Thomas Samuel Kuhn foi um físico, historiador e filósofo da ciência. Em 1963, publicou o livro “A estrutura das revoluções científicas”, onde defende a ideia de que a história da ciência não é acumulativa, mas, pelo contrário, descontínua. O desenvolvimento do conhecimento científico não consiste na acumulação de dados e de observações, num processo contínuo como defendem os falsificacionistas, mas numa sequência descontínua, não cumulativa, de “paradigmas” científicos que, tal como sucede na história das instituições políticas e sociais, se dá através de rupturas a que chama de revoluções científicas. Kuhn chama de paradigmas, nas suas palavras, “conquistas científicas universalmente reconhecidas, que por certo período fornecem um modelo de problemas e soluções aceitáveis aos que praticam em certo campo de pesquisas”. A função do paradigma, para Kuhn, hoje, cumprem-na os manuais científicos, por meio dos quais o jovem estudante é iniciado na comunidade científica e a partir dos quais desenvolve seus trabalhos. 

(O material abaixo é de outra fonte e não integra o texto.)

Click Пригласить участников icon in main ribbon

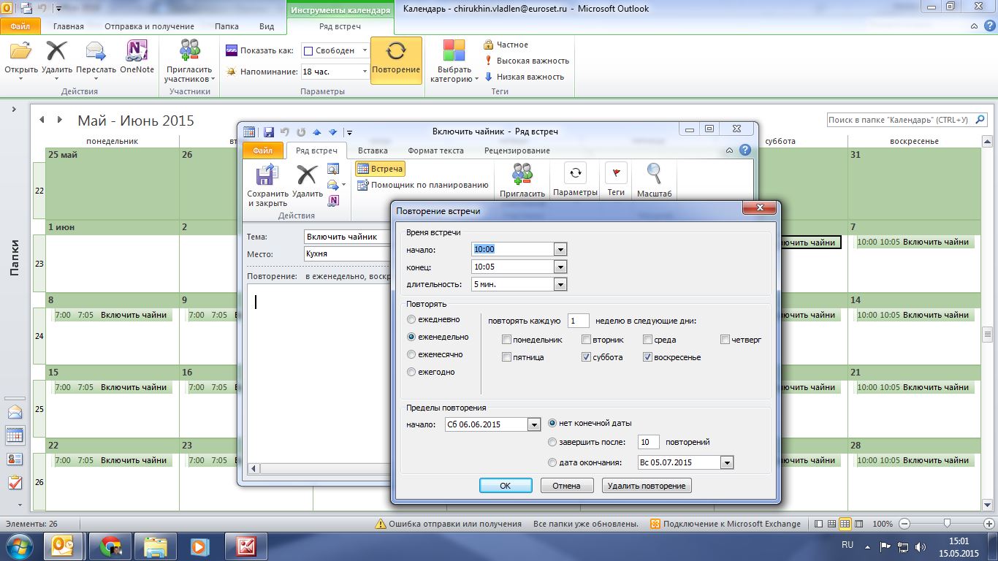click(190, 51)
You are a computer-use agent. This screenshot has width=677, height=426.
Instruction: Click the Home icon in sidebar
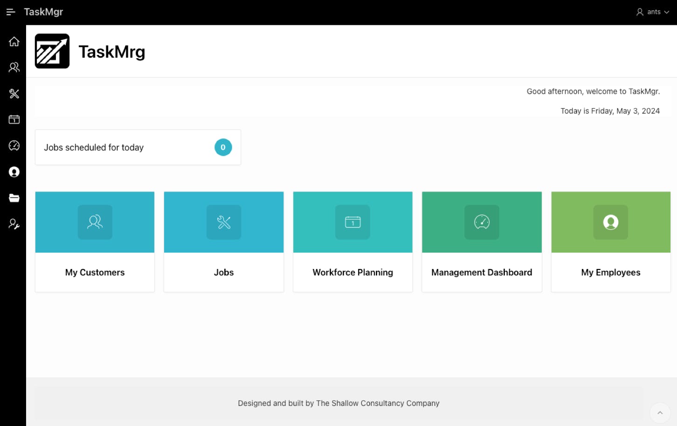tap(14, 41)
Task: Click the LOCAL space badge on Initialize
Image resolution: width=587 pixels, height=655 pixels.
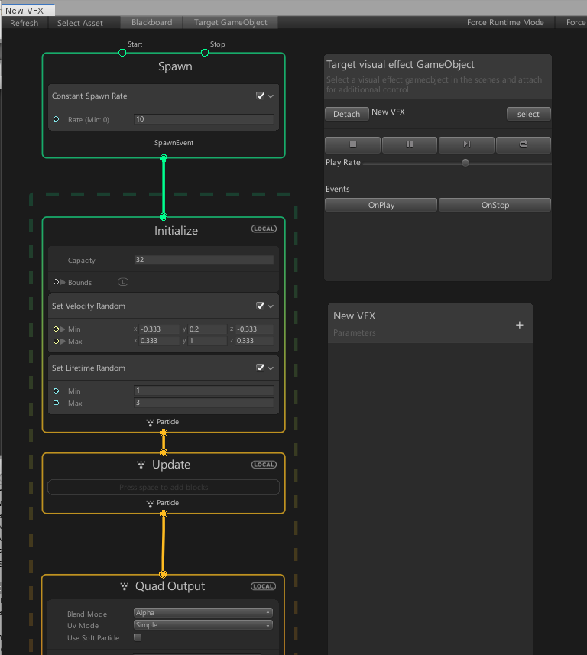Action: coord(264,229)
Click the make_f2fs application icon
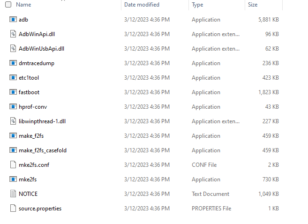This screenshot has height=224, width=308. pos(13,136)
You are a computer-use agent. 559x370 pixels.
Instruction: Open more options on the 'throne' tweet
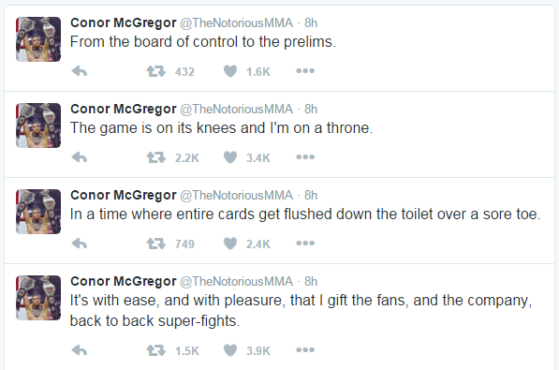(x=305, y=157)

Em breve síntese, na teoria de Kuhn, as ciências são precedidas por uma situação de pré-ciência, onde há uma ausência de paradigma, com muitos cientistas e grupos de cientistas compartilhando dados até que, por um consenso entre eles, entre a comunidade científica, um paradigma é aceito. A partir daí têm-se o que Kuhn chama de ciência normal, que se desenvolve a partir de seu paradigma até que, em certo momento, surgem anomalias que não se resolvem dentro do paradigma, o que leva a ciência a uma situação de crise-revolução, que se assemelha à fase de pré-ciência. Nessa fase, o antigo paradigma convive por certo tempo com outras possibilidades, outras teorias, até que, a comunidade científica, por consenso, aceita um novo paradigma. Com a adoção pela comunidade científica do novo paradigma os novos cientistas serão treinados de acordo com ele e inicia-se um novo ciclo.

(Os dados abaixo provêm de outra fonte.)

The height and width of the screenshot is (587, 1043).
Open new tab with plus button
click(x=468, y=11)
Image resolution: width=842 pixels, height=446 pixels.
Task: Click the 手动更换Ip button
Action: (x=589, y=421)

            É justamente essa questão envolvendo o consenso da comunidade relevante, a científica, na escolha de um novo paradigma após a fase de revolução científica, que recebe um maior número de críticas dos opositores de Kuhn. Para Kuhn, a escolha de um novo paradigma pela comunidade científica leva em conta também fatores sociais e psicológicos. Os cientistas concebem a ciência como um quebra-cabeças a ser montado. Escolhem o paradigma que seria um conjunto de regras para se montar o quebra-cabeças. Quando um quebra-cabeças (um problema científico a ser resolvido) não pode ser montado por determinado conjunto de regras, um paradigma, este deve ser substituído por outro. É dessa forma, e por consenso, que a comunidade científica, substitui um paradigma por outro, numa situação de revolução científica.

            Uma das críticas impostas ao modelo de Kuhn é que qualquer comunidade científica está sujeita a preconceitos, preferências religiosas, culturais, de classe, de gênero, etc., o que influencia fortemente na escolha do novo paradigma. É possível também que a comunidade científica, como um todo, se equivoque e adote um paradigma que não irá atender aos seus próprios anseios. Dessa forma, a escolha de um novo paradigma seria, portanto, subjetiva, não existiria um parâmetro objetivo que possa conduzir a escolha entre possíveis novos paradigmas.

            Para Popper, a ciência normal, assim como pensada por Kuhn realmente existe, porém a figura do cientista normal que apenas aceita o paradigma, simplesmente por ter sido doutrinado a isso, é irreal, esse seria apenas um cientista mal preparado, uma pessoa lamentável. Critica também a tese de Kuhn da incompatibilidade dos paradigmas, que um deve ser sempre oposto ao outro.

            Para Lakatus, a partir do seu ensaio “A história da ciência e suas reconstruções racionais”, a ciência se desenvolve a partir de “programas de pesquisa científica”, onde há uma sucessão de teorias que se desenvolvem a partir de um núcleo central que, por decisão metodológica, se mantém infalseável. O que Kuhn entende ser um novo paradigma, na verdade, na teoria de Lakatus, pode ser uma nova teoria dentro de um mesmo programa de pesquisa científica.

            Apesar das fortes críticas ao seu trabalho, podemos dizer que uma importante inovação presente no discurso de Kuhn, no campo da filosofia da ciência, foi a afirmação de que o desenvolvimento da ciência não é cumulativo, mas ocorre em saltos. Também podemos destacar a ideia de que os paradigmas alternativos são escolhidos pela comunidade científica, não apenas baseados em aspectos teóricos, mas em fatores históricos, sociológicos e psicológicos, dito de outra forma, baseados numa certa subjetividade da comunidade acadêmica, num processo retórico de persuasão envolvendo diversos grupos de cientistas, bem como os organismos públicos e principalmente privados de financiamento de pesquisas.